Shred coconut, grind with little water. Squeeze out the thick milk and keep aside. Grind again by adding more water. Take the second coconut milk and keep it separately. Heat oil and ghee in a pan, Add the mustard seeds and when it splutters add the green chillies. Add the onions and fry until light brown. Add the vegetables and fry for sometime. Add the tomatoes, light coconut milk and salt and cook covered until the vegetables are done. Mix the rice flour with the thick coconut milk, add it to the vegetables and cook until it thickens. Add the cashews and garnish with curry leaves.

Mysore milagu rasam

  • Pepper - 1 tbsp
  • Jeera - 1 tsp
  • Urad dhal - 1 tsp
  • Channa dhal - 1 tsp
  • Red chillies - 2
  • Coconut - 1 tbsp shredded
  • Tamarind pulp - 1/2 cup
  • Tomato - 1
  • Turmeric powder - 1/2 tsp
  • Asafoetida powder - 1/2 tsp
  • Cooked toor dhal - 3/4 cup
  • Water - 1 1/2 cup
  • Salt - as required
  • Sugar - 1/2 tsp
  • Curry leaves - few
  • Corriander leaves - few
  • Oil - 1 tsp
How to make it:

Heat oil in a pan, add the red chillies, Pepper, Jeera, Urad dhal, channa dhal and curry leaves. Fry for a while until light brown. Once cooled, add coconut and grind into a paste. Add tomato with tamarind pulp, add more water, turmeric powder, Asafoetida powder, salt and sugar and let it boil until tomatoes are cooked. Now add the ground paste and let it boil for 5 more minutes. With a whisk, mash the cooked dhal and add it to the rasam. Garnish with corriander leaves.

10 Responses
  1. Wish You a Very Happy New Year! Such a yummy New Year Feast, everything looks delicious :)

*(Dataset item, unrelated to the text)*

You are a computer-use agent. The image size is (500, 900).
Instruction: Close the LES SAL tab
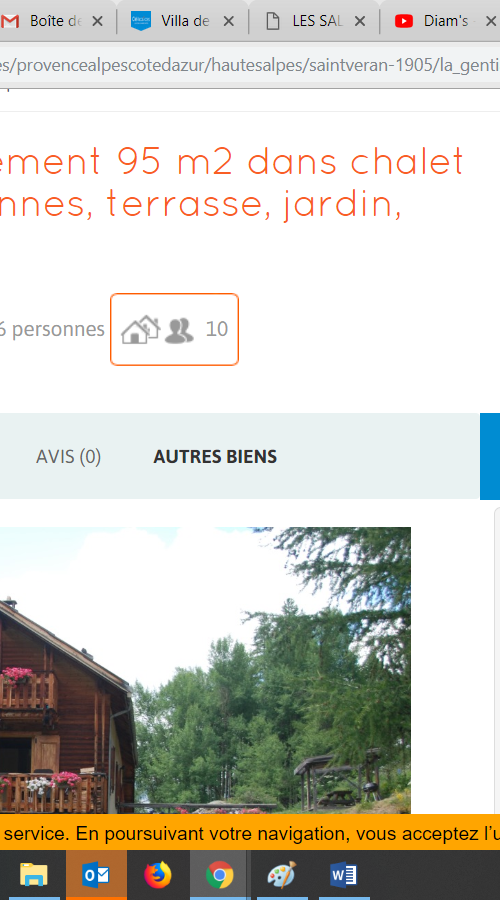click(x=359, y=21)
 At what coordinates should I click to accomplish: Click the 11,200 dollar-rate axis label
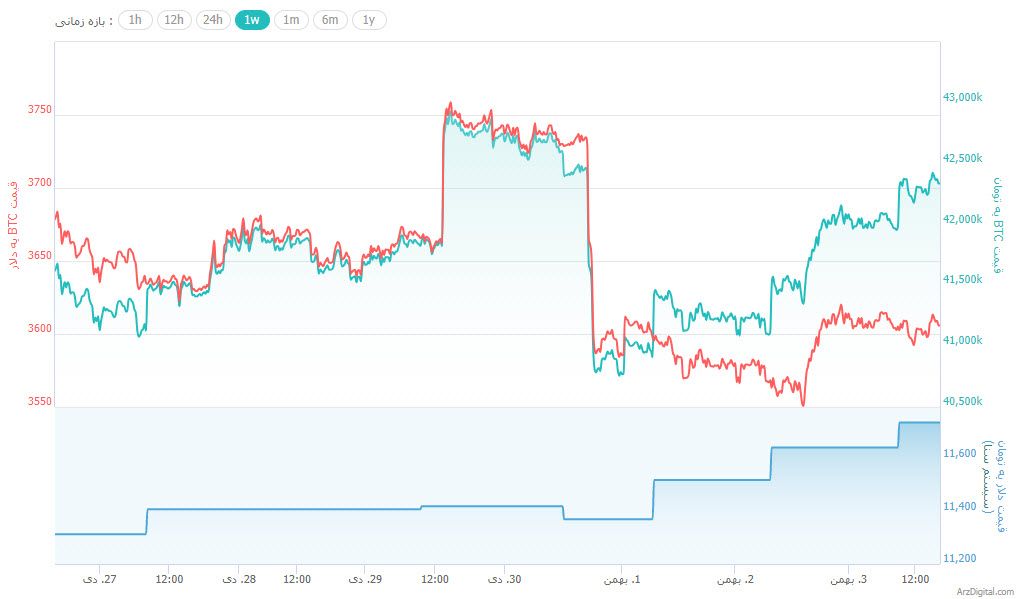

  2. happy New year to u. Mm... comfort platter, perfect feast on new year day... shall i come for lunch...

  3. Uj Says:

    Wow.. thats an elaborate menu. Looks yummy :)

  4. Finla Says:

    You call this simple, if i make this i will call it a excelent party food.
    Wishing you and your loved ones a very Happy 2009.

  5. ur new year was lovely..thank you anu...hv tagged u for breadline check my blog

  6. thatz a great feast Anu. Loved the thali

  7. Uma Says:

    wow, a mouth-watering thali! I can tell you had a wonderful new year feast! Added you to my blogroll! :)

  8. FH Says:

    I just left a comment on the wrong post! :D

    Mysore Rasam looks yummy, will try. Happy new year to you Anu.

  9. Loved the thali.Such a yummy New Year Feast, everything looks delicious Anu:)

  10. vidhas Says:

    Wow!! Anu nice treat on new year. Your family memebers could have enjoed a lot. Everything is delicious.